From the post on contraception and abortion, pull out the passage word for word, from "To rid the world" up to and including "unrestrained sexual appetite.".

#### Page excerpt:
***
Last weekend, our very own Adam brought to our attention an article that was published in Australian’s Sydney Morning Herald on Wednesday 5 May. The author, Ms Nina Funnell, lamented that she believes women still do not have total authority over their own bodies. There is the Pill (which, I might add, recently became 50 years old) but yet there is still no widespread abortion-on-demand in Australia. On the latter, she is of course right: in Australia, only the State of Victoria and the Australian Capital Territory have decriminalized abortion. In all other states and territories, abortion remains illegal in just about all circumstances. As Ms Funnell points out in her article, a 19 year old woman and her boyfriend face a possible jail term of up to seven years for procuring an abortion in the state of Queensland. She doesn’t, however, provide any reason as to why this couple sought an abortion but we are expected to feel sorry for them, regardless.

To be brief, the tone of Ms Funnell’s article is that women ought to have every right to be able to shack up with any Tom, Dick or Harry and not have to worry about those pesky things that promiscuous sexual activity has a history of causing. You know, things like unwanted pregnancies, sexually transmitted diseases, responsibility and accountability …?

To rid the world of this problem, and to allegedly give women total ownership over their own bodies, Ms Funnell promotes the widespread availability of:

  • contraception, such as the Pill and condoms
  • easy access to the morning-after pill
  • abortion on demand

Well, two of these three have no guarantee of preventing unwanted pregnancies and the third only proves my point. For more than 50 years women have had access to the Pill and couples have had access to other types of contraceptives and yet society is still educating its youth about STDs and unwanted pregnancies with no reduction of either. Something’s broken and it seems to me that throwing condoms and medication at the situation is doing precious little to resolve the issue. In fact, using condoms seems more like a band-aid solution to a much larger issue: an unrestrained sexual appetite.

But it is precisely an unrestrained sexual appetite that Ms Funnell believes ought to be made available to young women as an innate right. As she says, University life “is often a time of sexual experimentation” and then believes it is an unethical practice for campus pharmacists to deny young women access to emergency contraception.

Hold up, Ms Funnell. How’s about the young lasses keep their gear on? There’s nothing in the books that says every student must get their kit off when they’re at Uni. I know personal responsibility and accountability can be viewed as old fashioned, but, y’know, when employed it would preclude any notion of the desire for emergency contraception altogether.
***
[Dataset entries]

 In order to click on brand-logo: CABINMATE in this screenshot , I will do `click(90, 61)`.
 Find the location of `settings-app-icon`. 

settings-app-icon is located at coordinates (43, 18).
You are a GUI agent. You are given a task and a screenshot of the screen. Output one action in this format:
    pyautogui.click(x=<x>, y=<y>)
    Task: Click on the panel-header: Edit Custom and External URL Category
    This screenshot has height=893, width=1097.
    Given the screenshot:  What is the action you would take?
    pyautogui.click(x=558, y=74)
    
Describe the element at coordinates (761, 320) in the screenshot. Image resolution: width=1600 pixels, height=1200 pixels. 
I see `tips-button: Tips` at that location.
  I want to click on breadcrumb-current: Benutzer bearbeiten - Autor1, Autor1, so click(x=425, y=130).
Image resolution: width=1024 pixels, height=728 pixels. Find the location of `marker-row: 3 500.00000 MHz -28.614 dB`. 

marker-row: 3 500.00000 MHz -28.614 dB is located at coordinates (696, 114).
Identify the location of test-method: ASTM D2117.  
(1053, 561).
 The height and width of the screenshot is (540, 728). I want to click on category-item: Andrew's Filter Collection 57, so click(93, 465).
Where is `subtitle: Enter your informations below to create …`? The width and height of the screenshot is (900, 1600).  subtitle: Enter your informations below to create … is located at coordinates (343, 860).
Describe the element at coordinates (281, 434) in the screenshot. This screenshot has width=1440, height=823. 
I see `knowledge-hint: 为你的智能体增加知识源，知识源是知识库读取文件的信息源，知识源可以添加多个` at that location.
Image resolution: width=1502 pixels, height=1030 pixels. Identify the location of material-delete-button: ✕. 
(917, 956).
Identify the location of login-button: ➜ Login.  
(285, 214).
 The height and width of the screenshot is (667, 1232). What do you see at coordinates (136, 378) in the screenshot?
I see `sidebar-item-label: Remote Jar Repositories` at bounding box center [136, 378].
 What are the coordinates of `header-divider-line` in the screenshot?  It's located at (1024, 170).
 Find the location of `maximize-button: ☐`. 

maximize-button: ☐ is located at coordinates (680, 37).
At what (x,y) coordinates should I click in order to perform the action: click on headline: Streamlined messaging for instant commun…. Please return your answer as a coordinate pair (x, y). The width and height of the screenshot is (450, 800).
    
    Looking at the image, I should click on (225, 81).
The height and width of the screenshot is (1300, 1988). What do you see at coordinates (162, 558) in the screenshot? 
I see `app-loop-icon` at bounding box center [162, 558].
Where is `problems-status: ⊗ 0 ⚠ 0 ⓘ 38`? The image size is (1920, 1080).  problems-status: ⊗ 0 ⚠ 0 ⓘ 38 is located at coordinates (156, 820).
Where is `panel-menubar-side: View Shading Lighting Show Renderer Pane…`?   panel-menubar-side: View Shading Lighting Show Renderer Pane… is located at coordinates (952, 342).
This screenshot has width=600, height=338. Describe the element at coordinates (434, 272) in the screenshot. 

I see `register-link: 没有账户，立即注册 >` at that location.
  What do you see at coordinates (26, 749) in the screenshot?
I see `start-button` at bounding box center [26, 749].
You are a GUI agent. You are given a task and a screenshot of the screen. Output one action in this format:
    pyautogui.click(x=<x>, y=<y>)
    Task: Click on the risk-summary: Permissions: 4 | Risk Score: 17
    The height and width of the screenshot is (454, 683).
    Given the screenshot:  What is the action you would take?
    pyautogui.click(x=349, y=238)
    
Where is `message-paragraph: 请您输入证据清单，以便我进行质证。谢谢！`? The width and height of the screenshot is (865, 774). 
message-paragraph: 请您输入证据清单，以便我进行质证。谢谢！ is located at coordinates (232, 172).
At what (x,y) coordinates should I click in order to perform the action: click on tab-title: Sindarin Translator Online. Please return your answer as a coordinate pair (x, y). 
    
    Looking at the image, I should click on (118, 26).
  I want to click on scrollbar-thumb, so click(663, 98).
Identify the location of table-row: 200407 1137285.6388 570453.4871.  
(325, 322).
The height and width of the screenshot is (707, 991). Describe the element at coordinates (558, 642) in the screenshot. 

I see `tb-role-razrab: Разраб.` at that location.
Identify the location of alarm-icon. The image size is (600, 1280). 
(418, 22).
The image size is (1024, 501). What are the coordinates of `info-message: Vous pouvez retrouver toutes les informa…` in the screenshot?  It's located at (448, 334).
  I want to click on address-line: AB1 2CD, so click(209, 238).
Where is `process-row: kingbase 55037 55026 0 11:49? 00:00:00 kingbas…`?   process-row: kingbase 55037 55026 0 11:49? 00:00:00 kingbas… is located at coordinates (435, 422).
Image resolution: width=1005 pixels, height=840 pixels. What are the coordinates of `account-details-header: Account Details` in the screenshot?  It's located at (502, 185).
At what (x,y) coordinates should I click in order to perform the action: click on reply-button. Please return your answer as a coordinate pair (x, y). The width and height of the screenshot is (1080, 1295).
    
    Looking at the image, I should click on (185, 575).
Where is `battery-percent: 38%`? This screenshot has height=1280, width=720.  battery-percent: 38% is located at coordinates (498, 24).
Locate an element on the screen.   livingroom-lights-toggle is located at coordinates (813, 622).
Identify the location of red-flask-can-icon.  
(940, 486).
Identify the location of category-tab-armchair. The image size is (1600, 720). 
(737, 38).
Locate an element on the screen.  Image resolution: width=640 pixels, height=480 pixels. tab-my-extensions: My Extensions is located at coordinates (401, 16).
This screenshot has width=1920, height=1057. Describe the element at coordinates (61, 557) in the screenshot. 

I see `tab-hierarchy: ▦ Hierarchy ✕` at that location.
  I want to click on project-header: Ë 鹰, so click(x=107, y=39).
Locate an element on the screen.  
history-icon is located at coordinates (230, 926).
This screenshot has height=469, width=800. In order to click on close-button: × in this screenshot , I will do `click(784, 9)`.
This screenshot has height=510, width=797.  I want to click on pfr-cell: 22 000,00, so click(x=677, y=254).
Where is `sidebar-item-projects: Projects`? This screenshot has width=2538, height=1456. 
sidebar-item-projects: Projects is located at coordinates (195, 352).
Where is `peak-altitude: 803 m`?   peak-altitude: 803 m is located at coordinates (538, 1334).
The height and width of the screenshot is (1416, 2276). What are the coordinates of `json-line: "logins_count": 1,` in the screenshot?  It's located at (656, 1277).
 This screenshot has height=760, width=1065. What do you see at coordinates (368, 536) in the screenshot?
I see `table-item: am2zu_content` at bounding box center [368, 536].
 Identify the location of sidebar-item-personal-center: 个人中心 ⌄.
***
#### Answer to the problem:
To rid the world of this problem, and to allegedly give women total ownership over their own bodies, Ms Funnell promotes the widespread availability of:

  • contraception, such as the Pill and condoms
  • easy access to the morning-after pill
  • abortion on demand

Well, two of these three have no guarantee of preventing unwanted pregnancies and the third only proves my point. For more than 50 years women have had access to the Pill and couples have had access to other types of contraceptives and yet society is still educating its youth about STDs and unwanted pregnancies with no reduction of either. Something’s broken and it seems to me that throwing condoms and medication at the situation is doing precious little to resolve the issue. In fact, using condoms seems more like a band-aid solution to a much larger issue: an unrestrained sexual appetite.